Menurutnya, waktu persiapan tahun ini relatif lebih singkat dibandingkan tahun-tahun sebelumnya.

Jika pada tahun lalu peserta berangkat sekitar pertengahan Juli, jadwal tahun ini membuat masa pembekalan menjadi lebih terbatas.

Meski demikian, PPI Bengkulu tetap memaksimalkan waktu yang tersedia dengan memberikan berbagai materi teknis agar para peserta tidak memulai dari nol ketika menjalani seleksi penempatan di tingkat nasional.

Untuk peserta putri, pembekalan difokuskan pada teknik yang dibutuhkan apabila mendapat kesempatan menempati posisi pembawa baki maupun pembentang bendera.

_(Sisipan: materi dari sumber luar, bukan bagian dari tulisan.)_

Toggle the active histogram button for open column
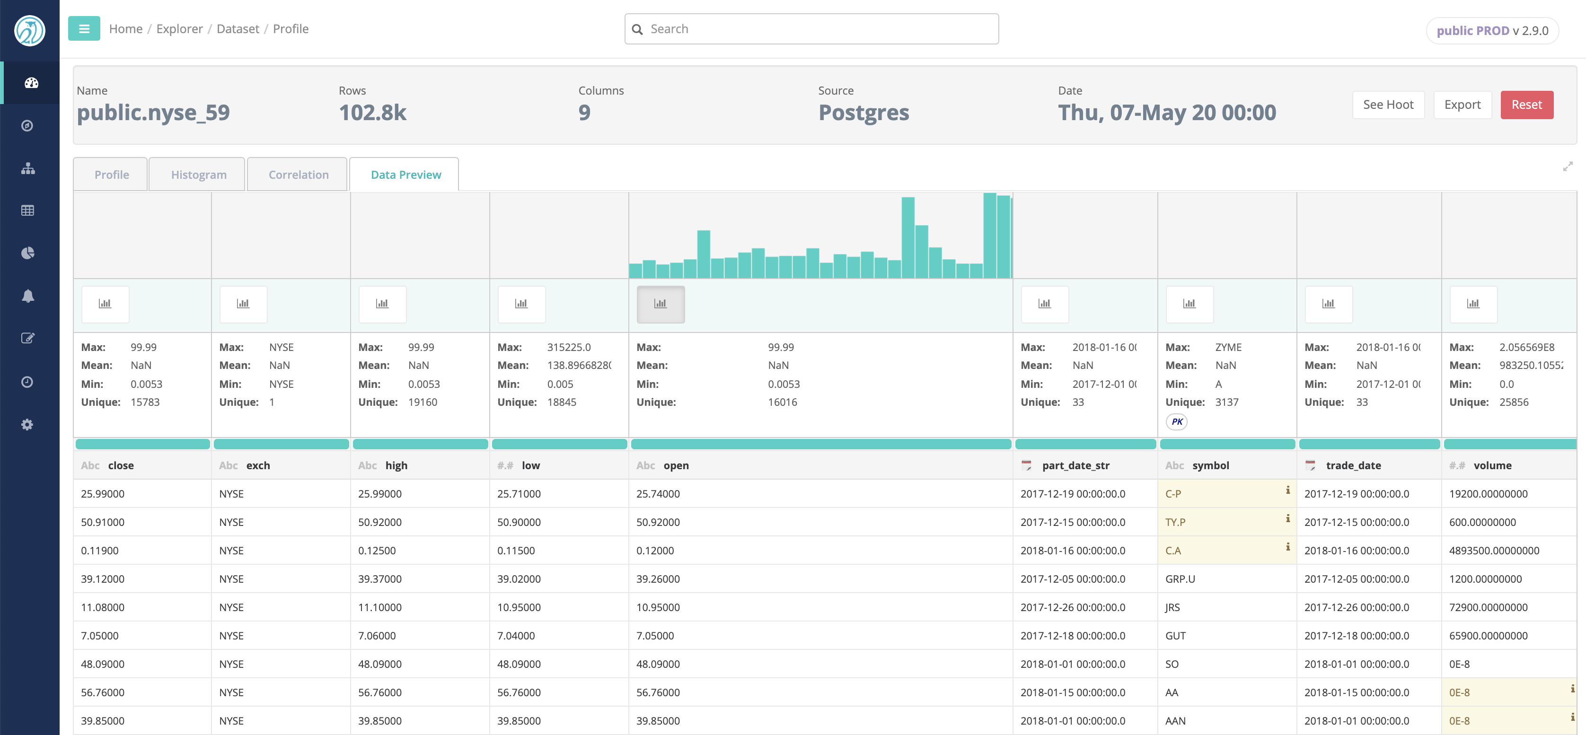 (660, 303)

Sementara peserta putra dipersiapkan untuk posisi tiga tiang maupun formasi Pasukan 17.

“Penampilan awal saat proses penempatan menjadi salah satu penilaian penting bagi pelatih nasional. Karena itu, kami ingin mereka sudah memiliki bekal ketika dicoba di berbagai posisi,” jelasnya.

Persiapan Administrasi dan Budaya Daerah

Selama masa persiapan, latihan dijadwalkan sebanyak tiga hingga empat kali dalam sepekan.

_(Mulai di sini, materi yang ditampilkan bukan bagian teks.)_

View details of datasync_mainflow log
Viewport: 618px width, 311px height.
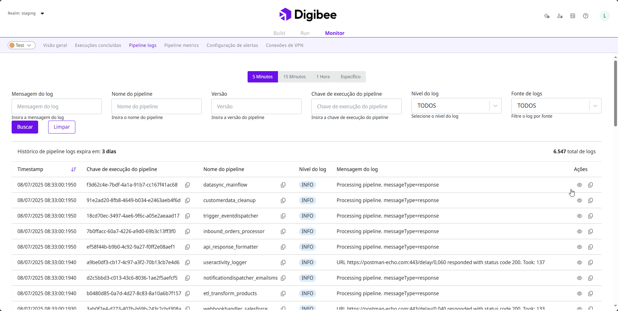580,185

Namun, intensitas latihan tetap disesuaikan agar peserta memiliki waktu mengurus berbagai kebutuhan administrasi sebelum keberangkatan.

Selain itu, peserta juga diminta menyiapkan perlengkapan yang berkaitan dengan identitas budaya daerah.

Hal tersebut diperlukan karena pada kegiatan penutupan Paskibraka Nasional biasanya seluruh peserta akan menampilkan budaya khas dari provinsi masing-masing.

“Porsi latihan kami tidak berlebihan. Mereka juga harus mengurus administrasi serta menyiapkan atribut budaya daerah. Yang kami tekankan adalah penyempurnaan teknik dan memberikan kiat-kiat ketika mereka mendapat kesempatan mengisi posisi strategis,” tutup Zamron.